(Text for analysis Opens)
A severe correction in the raw cotton wholesale price since the middle of 2022, following a spike seen as the global economy eased out of coronavirus lockdowns, has hit cotton growers across Central Asia.
The post-pandemic price boom saw international prices for raw cotton more than doubling to reach around $1.50 per pound, but the average sunk to less than $0.80 per pound (0.45 kilograms) this month.
"Every morning we go to this group, hoping to see some official [encouraging] information about the purchase price of cotton," RFE/RL Uzbek Service on November 24 cited a member of a farming-focused Telegram group, used by more than 20,000 users in Uzbekistan, as writing. "But alas,” they added, “there is no encouraging news and then we walk around all day feeling depressed and we cannot plan for the future."
Uzbekistan is Central Asia’s top cotton producer. Neighbouring Turkmenistan is also one of the top-10 cotton producers globally, while Kazakhstan, Kyrgyzstan and Tajikistan are also substantial cotton cultivators.
The cotton downturn of the last year has caused some industry analysts to consider whether cotton might be signalling a global recession.
"The thing is, in many countries of the world there have been droughts and practically no cotton was grown; but in spite of this, demand for cotton is still low—very low," Zafar Otazhanov, a farmer in Kyrgyzstan's southern Osh Province, told RFE/RL’s Kyrgyz Service, adding that the $0.73 per kilogram (1 kilogram = 2.2 pounds) offered by wholesale buyers for his crop was hardly enough to cover his costs.
In Uzbekistan, there are ongoing complaints about so-called clusters, namely new, privately owned, vertically integrated companies that take charge of the cotton harvest that was once micromanaged by the state.
"To whom do these artificially created clusters belong?" fumed one user of the Telegram group in October. "Probably if we were to be paid a good price for our cotton, it is our high-ranking officials that would suffer losses."
Uzbek farmers have said that cotton is expensive for them to produce because they are forced to use products supplied by the clusters, such as seeds, fertilisers and diesel, at inflated prices.
(Text for analysis Closes)
(Information shown Opens)
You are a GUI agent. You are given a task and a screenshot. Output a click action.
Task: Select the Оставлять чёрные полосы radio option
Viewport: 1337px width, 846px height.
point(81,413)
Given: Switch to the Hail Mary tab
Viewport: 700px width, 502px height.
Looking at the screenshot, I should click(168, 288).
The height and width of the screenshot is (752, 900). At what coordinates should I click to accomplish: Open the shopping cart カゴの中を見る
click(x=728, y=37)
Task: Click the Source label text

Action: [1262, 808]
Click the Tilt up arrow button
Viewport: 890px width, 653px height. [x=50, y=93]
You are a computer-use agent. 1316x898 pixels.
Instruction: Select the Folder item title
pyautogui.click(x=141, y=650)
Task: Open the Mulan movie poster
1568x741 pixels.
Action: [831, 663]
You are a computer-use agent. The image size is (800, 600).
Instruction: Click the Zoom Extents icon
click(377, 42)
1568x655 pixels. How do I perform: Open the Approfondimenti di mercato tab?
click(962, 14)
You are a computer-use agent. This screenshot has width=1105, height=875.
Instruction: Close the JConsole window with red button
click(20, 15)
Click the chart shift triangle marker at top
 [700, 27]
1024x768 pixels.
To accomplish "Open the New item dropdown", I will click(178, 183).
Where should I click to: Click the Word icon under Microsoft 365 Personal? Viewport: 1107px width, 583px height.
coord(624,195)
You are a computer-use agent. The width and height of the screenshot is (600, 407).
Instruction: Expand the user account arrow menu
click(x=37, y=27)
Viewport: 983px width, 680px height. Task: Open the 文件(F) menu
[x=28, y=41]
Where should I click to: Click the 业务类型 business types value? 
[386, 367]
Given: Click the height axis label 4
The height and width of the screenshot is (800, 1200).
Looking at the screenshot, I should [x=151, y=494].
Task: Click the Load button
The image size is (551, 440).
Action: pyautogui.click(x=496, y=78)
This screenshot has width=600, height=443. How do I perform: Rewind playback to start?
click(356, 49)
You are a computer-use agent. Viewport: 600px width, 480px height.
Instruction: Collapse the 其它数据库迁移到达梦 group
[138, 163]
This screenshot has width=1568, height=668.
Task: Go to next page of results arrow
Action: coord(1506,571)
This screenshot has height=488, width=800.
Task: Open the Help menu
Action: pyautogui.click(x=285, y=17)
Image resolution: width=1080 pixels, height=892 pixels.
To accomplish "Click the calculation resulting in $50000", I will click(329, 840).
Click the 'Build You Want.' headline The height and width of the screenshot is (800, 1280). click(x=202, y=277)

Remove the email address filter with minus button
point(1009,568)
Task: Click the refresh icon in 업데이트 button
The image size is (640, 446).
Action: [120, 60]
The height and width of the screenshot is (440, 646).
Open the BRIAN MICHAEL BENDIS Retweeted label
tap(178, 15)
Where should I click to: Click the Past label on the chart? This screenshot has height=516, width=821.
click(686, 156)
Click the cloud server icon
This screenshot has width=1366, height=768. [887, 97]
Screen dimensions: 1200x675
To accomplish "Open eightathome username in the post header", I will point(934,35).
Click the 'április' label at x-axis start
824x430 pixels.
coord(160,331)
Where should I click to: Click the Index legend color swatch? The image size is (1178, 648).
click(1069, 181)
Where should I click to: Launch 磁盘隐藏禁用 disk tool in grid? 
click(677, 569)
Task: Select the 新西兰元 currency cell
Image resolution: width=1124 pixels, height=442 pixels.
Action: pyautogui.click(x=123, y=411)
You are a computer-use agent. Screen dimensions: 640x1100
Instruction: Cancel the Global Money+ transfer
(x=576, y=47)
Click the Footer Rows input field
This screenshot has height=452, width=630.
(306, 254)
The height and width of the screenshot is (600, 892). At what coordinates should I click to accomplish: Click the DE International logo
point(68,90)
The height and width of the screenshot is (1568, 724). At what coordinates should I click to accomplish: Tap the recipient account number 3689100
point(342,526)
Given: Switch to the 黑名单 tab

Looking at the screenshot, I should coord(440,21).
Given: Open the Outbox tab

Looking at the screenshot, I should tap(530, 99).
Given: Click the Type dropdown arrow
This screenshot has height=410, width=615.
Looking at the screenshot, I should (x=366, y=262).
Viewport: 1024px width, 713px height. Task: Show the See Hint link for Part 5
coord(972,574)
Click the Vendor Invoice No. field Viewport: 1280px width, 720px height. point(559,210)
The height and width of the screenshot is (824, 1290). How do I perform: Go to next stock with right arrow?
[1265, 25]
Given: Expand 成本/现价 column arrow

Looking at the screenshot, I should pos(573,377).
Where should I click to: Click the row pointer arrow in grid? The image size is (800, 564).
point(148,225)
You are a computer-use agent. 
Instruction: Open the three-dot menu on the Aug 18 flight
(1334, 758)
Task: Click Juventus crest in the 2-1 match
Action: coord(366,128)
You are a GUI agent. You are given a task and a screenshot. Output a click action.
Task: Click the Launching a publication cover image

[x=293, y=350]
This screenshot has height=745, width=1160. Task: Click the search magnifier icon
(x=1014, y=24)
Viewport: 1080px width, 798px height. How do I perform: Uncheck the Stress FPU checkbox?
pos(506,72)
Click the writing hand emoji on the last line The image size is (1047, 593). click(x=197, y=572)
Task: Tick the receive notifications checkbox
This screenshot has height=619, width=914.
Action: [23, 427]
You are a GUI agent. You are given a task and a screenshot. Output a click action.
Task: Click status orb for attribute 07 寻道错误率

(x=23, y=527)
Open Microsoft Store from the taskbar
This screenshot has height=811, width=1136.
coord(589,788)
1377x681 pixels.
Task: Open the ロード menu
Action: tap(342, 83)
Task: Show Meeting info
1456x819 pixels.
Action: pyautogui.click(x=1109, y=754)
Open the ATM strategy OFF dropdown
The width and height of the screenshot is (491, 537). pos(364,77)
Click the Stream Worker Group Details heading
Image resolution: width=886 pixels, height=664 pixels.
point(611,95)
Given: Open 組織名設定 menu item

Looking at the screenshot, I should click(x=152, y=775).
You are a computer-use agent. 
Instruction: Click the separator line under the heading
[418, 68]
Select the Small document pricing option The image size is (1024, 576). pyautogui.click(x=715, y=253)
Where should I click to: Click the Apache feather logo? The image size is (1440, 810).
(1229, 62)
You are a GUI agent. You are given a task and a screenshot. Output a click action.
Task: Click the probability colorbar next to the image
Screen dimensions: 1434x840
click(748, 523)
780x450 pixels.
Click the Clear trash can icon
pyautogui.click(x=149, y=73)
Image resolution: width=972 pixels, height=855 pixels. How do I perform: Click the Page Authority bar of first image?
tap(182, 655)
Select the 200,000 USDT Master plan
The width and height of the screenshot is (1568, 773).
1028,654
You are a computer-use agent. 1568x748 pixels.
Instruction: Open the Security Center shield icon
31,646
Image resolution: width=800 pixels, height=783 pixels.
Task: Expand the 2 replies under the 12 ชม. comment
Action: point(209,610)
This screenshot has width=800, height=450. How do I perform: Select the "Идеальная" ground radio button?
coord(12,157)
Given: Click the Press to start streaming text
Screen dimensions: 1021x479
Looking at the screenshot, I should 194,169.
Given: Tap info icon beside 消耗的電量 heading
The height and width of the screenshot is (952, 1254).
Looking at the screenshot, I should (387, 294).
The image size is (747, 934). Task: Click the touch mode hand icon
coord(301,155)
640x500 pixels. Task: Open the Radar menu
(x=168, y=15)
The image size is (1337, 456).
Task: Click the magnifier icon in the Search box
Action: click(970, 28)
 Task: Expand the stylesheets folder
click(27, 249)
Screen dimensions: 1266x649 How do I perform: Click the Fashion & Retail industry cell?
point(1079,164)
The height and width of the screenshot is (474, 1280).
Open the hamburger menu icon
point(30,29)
(Information shown Closes)
Work order: List every country that the article on the fall in cotton prices in Central Asia names.

Completed exercise: Uzbekistan, Turkmenistan, Kazakhstan, Kyrgyzstan, Tajikistan